> **RECORDS FOR PROCESSING**:
• • •

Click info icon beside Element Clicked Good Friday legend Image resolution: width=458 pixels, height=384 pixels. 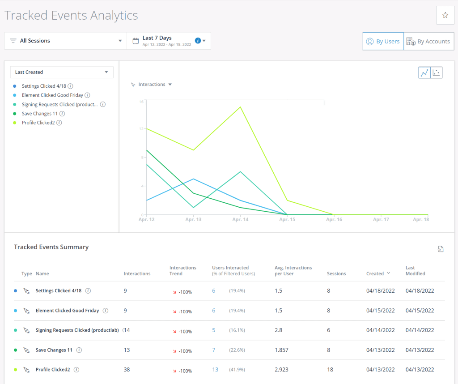(x=87, y=95)
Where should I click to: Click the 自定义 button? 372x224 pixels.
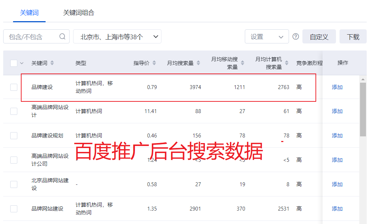pos(319,36)
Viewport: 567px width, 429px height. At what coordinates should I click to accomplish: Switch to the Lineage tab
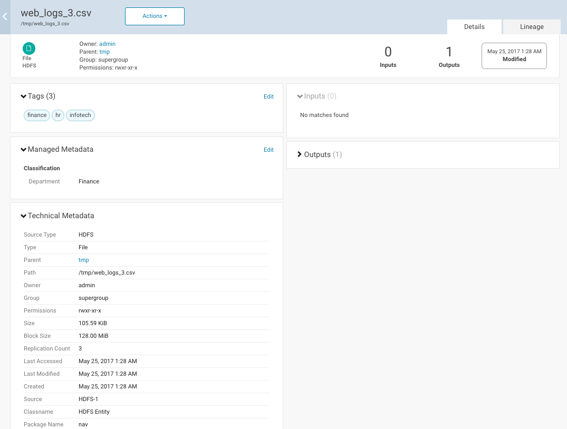[x=531, y=27]
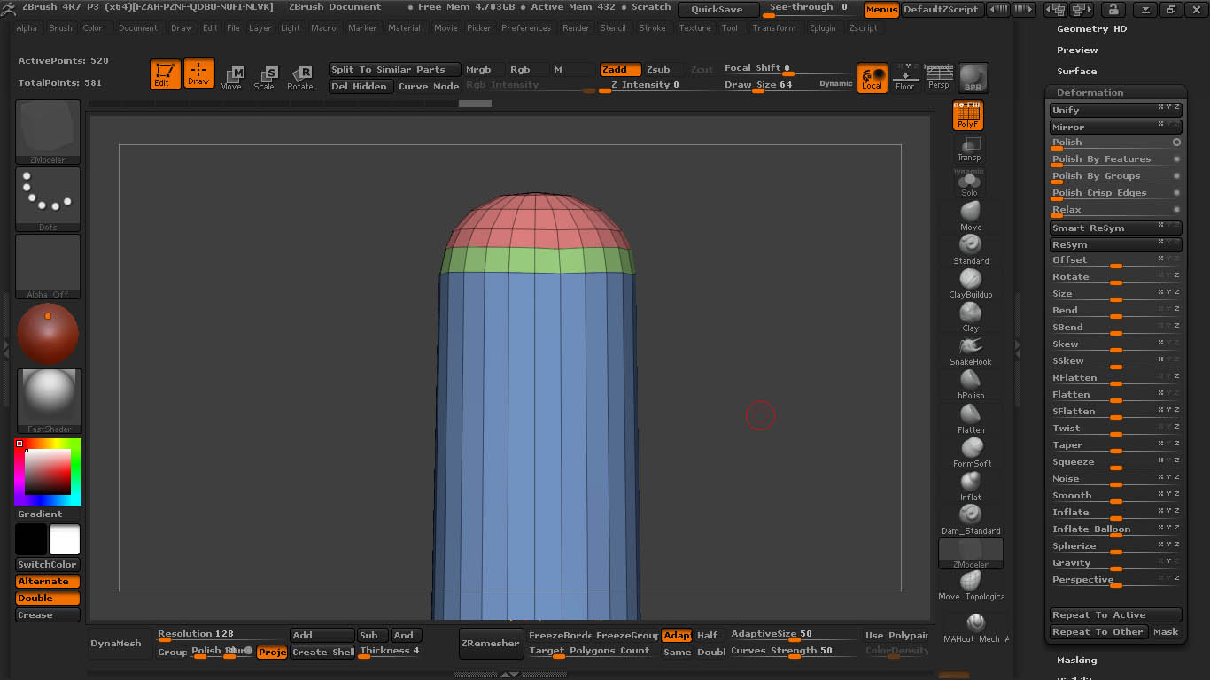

• • •

> **WHAT YOU ARE ASKED TO DO**: The lines from the one containing "Viewport: 567px width, 429px" through the last line of the records are what you should copy, word for word and nothing else, with pictures left out.

> **SOLUTION**:
Viewport: 567px width, 429px height. At what coordinates should I click to accomplish: Switch to the Lineage tab
[x=531, y=27]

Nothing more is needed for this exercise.